Feature cards in their hover state: borders shift from subtle to perceptible, SVG illustrations gain opacity, and external link icons appear.
Subtle Hover as System Feedback
The grid responds to the cursor with a low-amplitude opacity shift. Card borders brighten. SVG illustrations go from 40% to 100%. External link icons fade in.
No scale, no translate, no bounce. Feedback through color and opacity only. Two hundred milliseconds. A developer tool should not perform.
The footer CTA: A single high-contrast button against the grid background, maintaining the same visual language as the Hero section.
Design System Principles
Four rules govern the Memoh interface:
Zero Shadow Canvas. Everything is shadow-none. Elevation comes from borders and background tokens. Only the sticky nav gets a shadow.

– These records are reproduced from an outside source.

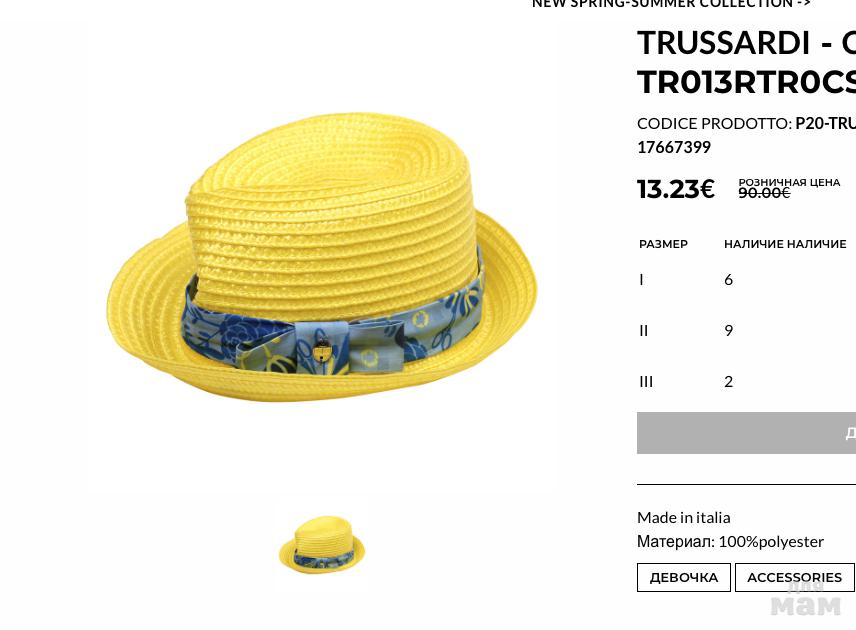Image resolution: width=856 pixels, height=630 pixels.
Task: Click availability quantity 9 for size II
Action: click(x=728, y=330)
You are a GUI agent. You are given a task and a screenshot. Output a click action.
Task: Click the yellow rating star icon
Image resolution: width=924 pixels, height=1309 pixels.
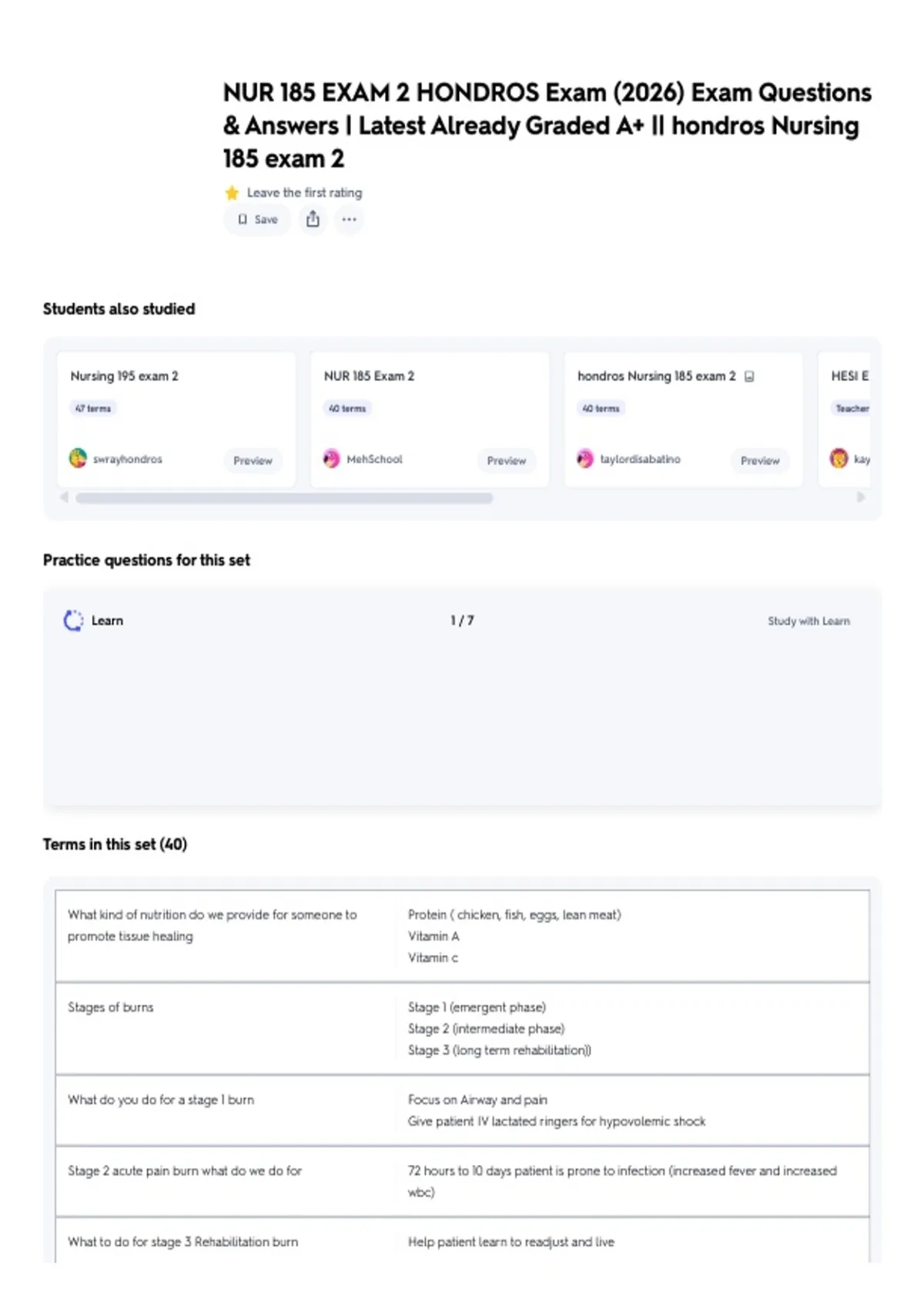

Purple Scarcity. Brand color on primary CTAs only. Never for decoration. Restraint makes it work.
Monochrome Hover. Color and opacity shifts only. No spatial displacement. Keeps the flat aesthetic clean during rapid scanning.
Generous Padding, Dense Content. Large internal padding around high-density information. Whitespace as structure.
These rules are applied consistently across the landing page and the product UI.